The influence of inspiratory muscle training on balance and functional mobility in healthy older adults
Conference: Young Life Scientists` SymposiumAbstract:
Study Design. Pilot Study
Objectives. Evaluate the effect of inspiratory muscle training (IMT) on balance and functional mobility in healthy older adults.
Background. Phasic diaphragmatic contractions are imposed upon respiratory activation to compensate reactive forces acting on the spinal column during upper limbs’ movements (Hodges and Gandevia 2000) but when respiratory demands increase (Hodges et al. 2001) or if inspiratory muscles are fatigued (Janssens et al. 2010), the diaphragmatic postural activity diminished.
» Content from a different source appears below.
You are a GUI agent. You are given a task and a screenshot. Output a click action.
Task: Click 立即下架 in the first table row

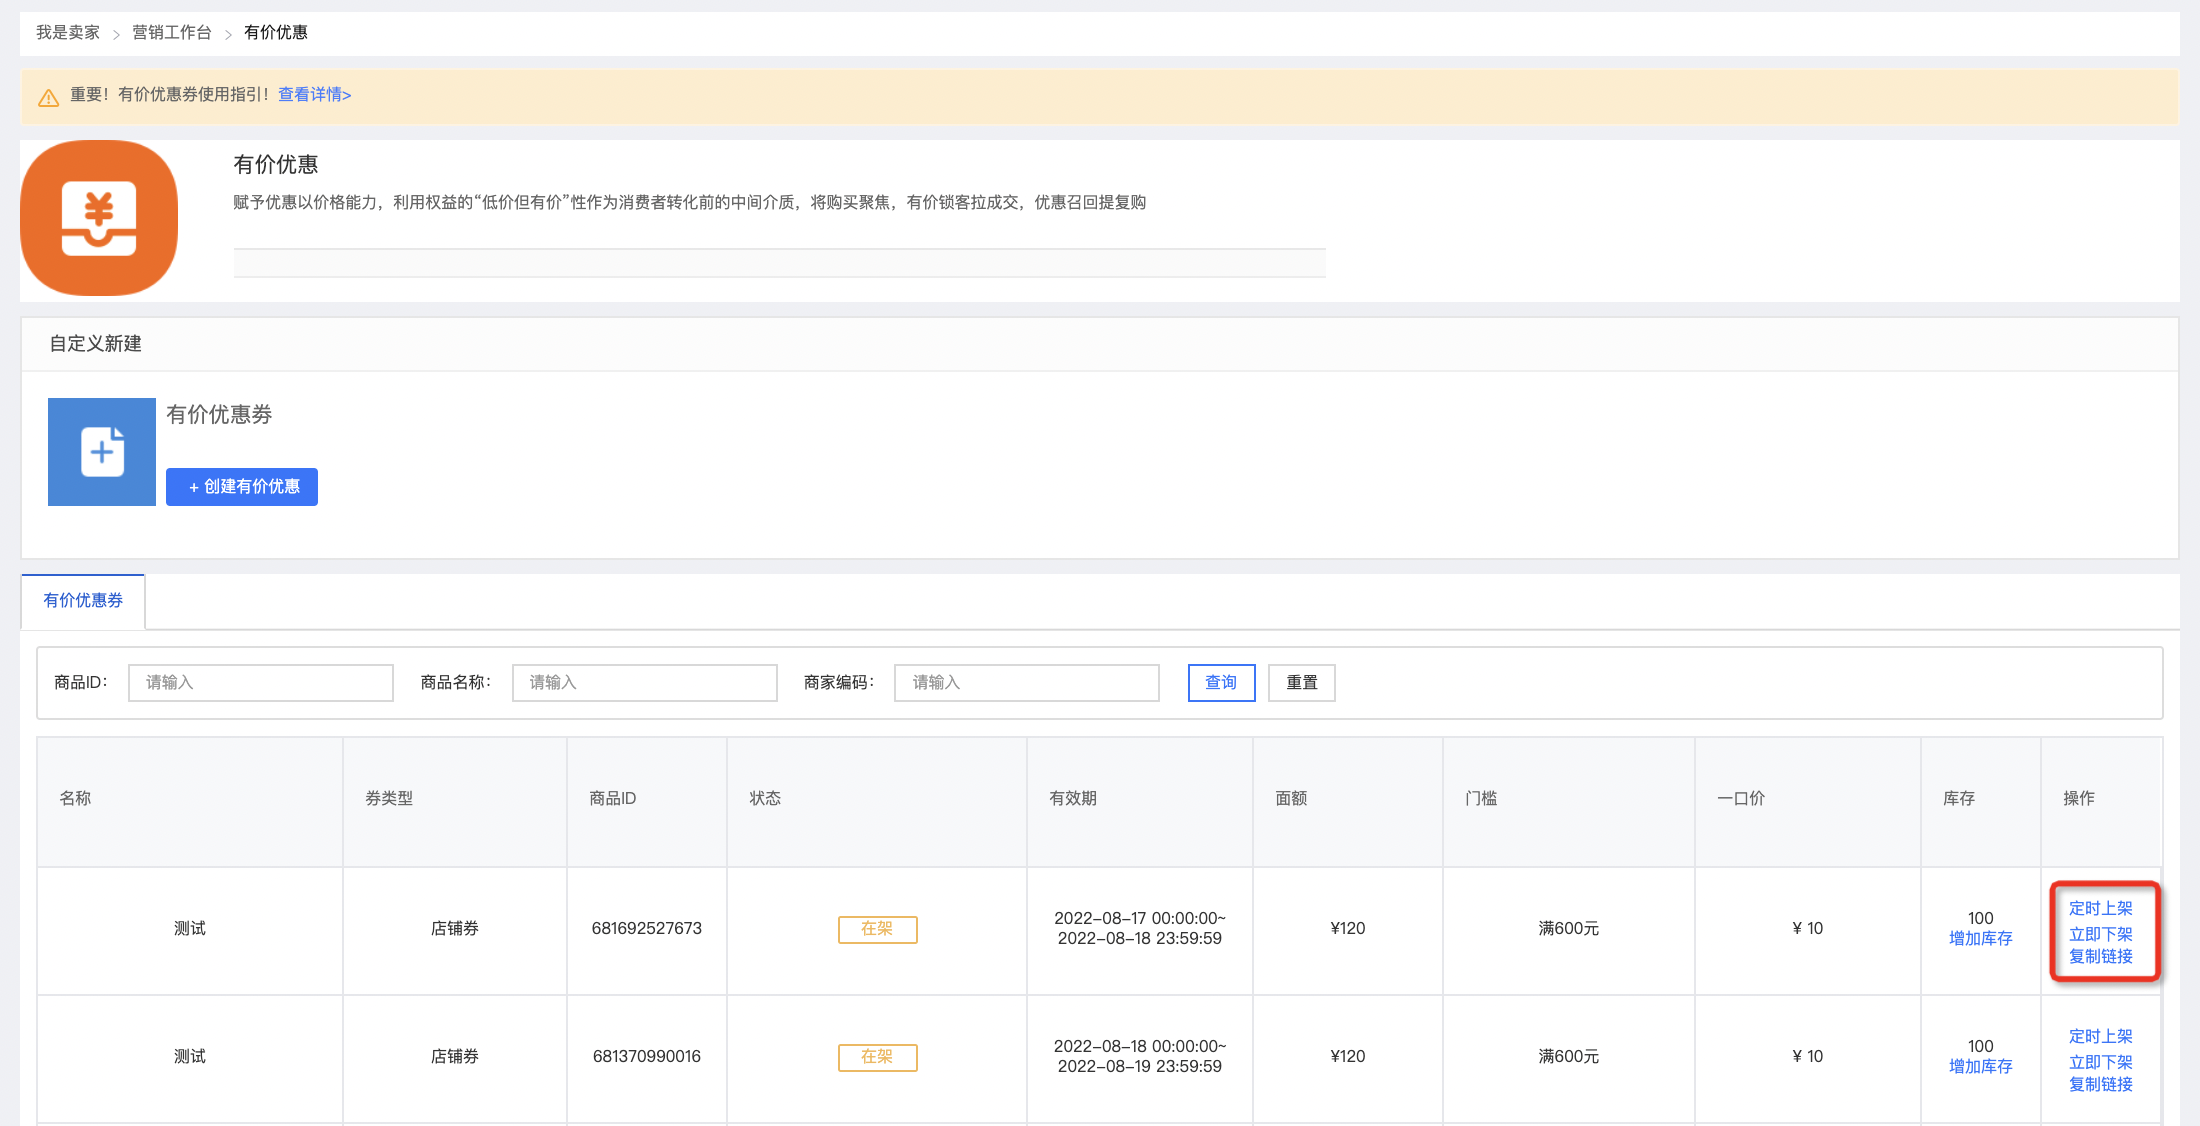[x=2101, y=934]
IMT facilitate the involvement of trunk in postural control in individuals with low back pain (Janssens et al. 2015). Therefore we hypothesise that IMT may also improve postural control in people with impaired balance.
Methods. Thirty-three participants, over 65 years performed eight weeks of IMT twice daily at 55% of their maximal inspiratory pressure. At baseline and after intervention lungs functions were evaluated by standard spirometry assessments; respiratory muscle strength by maximal inspiratory/expiratory pressures tests; balance by Mini-Best test; functional mobility by sit-to-stand-to-sit and functional reach assessments; back muscles endurance by sit-up and Biering-Sørensen tests; trunk muscles strength by recording isometric and dynamic contraction on dynamometer; questionnaires were used to classify fear of falling and daily physical activities.
Results. There were significant increments (P<0.001) in inspiratory muscle strength measured with peak inspiratory flow that increased by 12±1.2% and maximal inspiratory pressure that improved by 30±25%. Increments in balance measured with the Mini-Best test of 14±3.9% in particular in reactive (38%) and dynamic (14%) tasks. Back muscles endurance improved as showed with the Biering-Sørensen test by 68±30%.
Conclusions. Findings support the hypothesis that IMT improves balance and functional mobility in healthy older adults and provide justification for progressing the research to a randomised, placebo-controlled design.